Na próxima semana se prevê que o Governo anuncie também um bônus extraordinário para aposentados e para a população de baixa renda, a mais afetada pela pandemia e o confinamento imposto para tentar reduzir seu impacto. As restrições agravaram a crise que o país atravessava desde 2018, e a pobreza disparou até atingir 42% da população, a cifra mais alta em quase duas décadas.

“Eram anúncios planejados para mais adiante, mas, por terem perdido, os aceleraram”, afirma a cientista política Lara Goyburu, ao considerar que o Governo manobrou para passar a política econômica à frente da sanitária. “Em novembro veremos se estas medidas bastam, pondo mais dinheiro no bolso das pessoas, ou se a população quer mesmo são reformas estruturais”, questiona ela.

Paralelamente ao impulso das políticas públicas, o Executivo procura também recuperar territórios que nas primárias deram as costas à coalizão governista Frente de Todos e votaram na oposição, como a província de Buenos Aires e grande parte do norte argentino. “O peronismo está governando”, disse Manzur, governador licenciado da província nortista de Tucumán, numa espécie de grito de guerra durante a primeira reunião conjunta do novo Gabinete.
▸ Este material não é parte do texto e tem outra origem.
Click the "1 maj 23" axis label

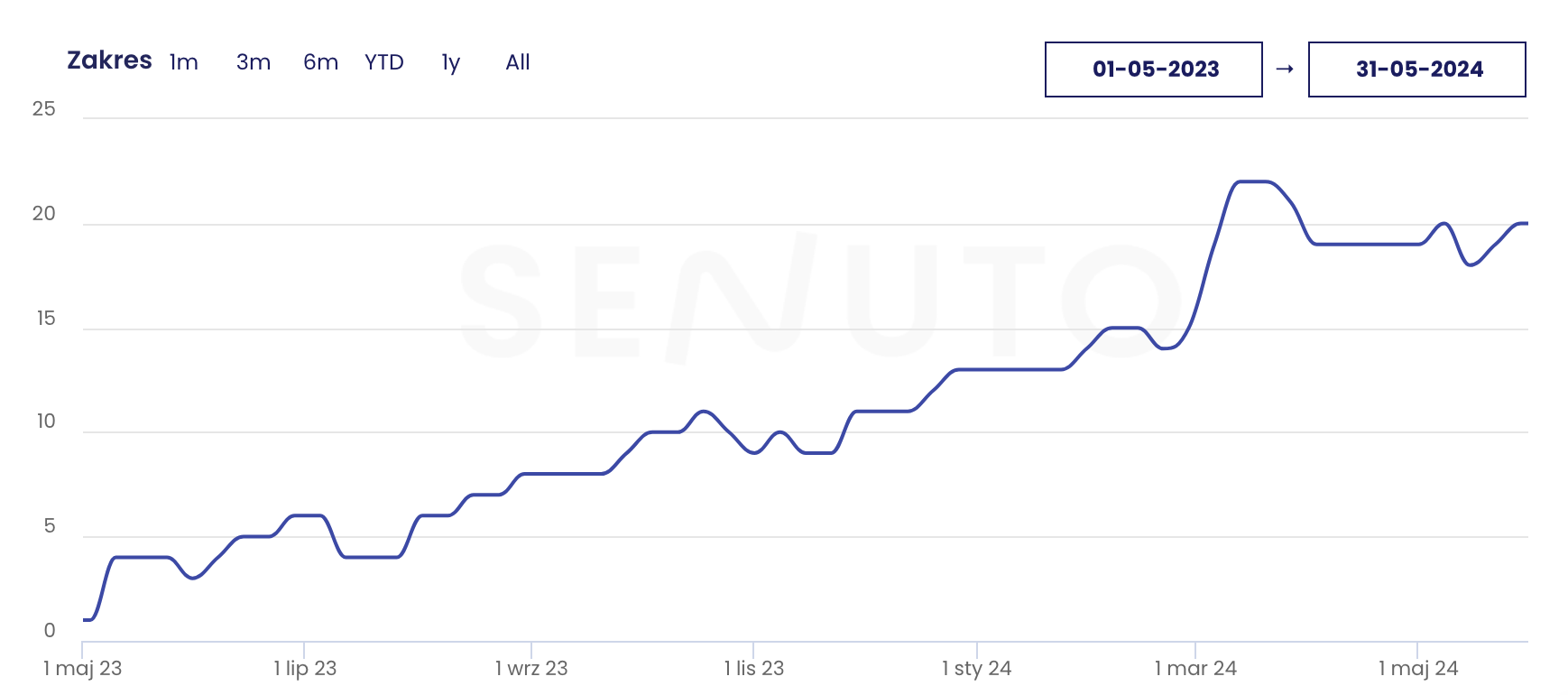[83, 669]
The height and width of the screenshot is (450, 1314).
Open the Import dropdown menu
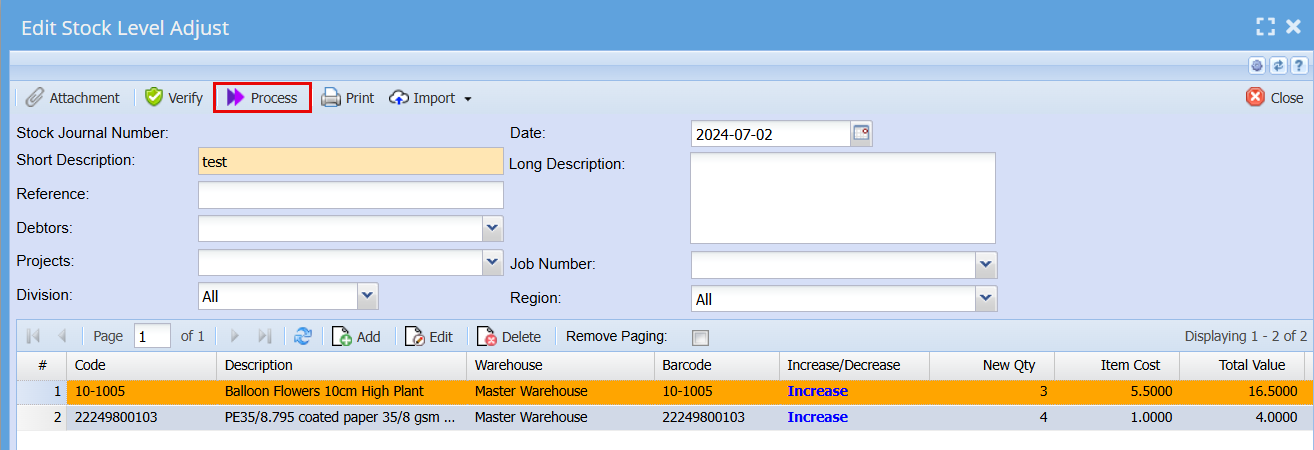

Nele reapareceram figuras com muita experiência política, como Aníbal Fernández, agora à frente da pasta da Segurança Pública, e Julián Domínguez, novo ministro da Agricultura.

“Manzur tem bom diálogo com os governadores, e Domínguez com os prefeitos da província de Buenos Aires. Há uma leitura de voltar a um peronismo que se religue ao território e à sua agenda tradicional de garantir pão e trabalho, mais do que um peronismo metropolitano, com agendas vinculadas ao século XXI, como até agora”, observa Goyburu.

Nos bairros, militantes políticos e referências dos movimentos sociais afins ao Governo percorrem casa por casa em busca desses 32% de argentinos que optaram por não participar das primárias, apesar da obrigatoriedade do voto na Argentina. São eles que decidirão o resultado de novembro e, consequentemente, a margem de manobra do Governo nos próximos dois anos.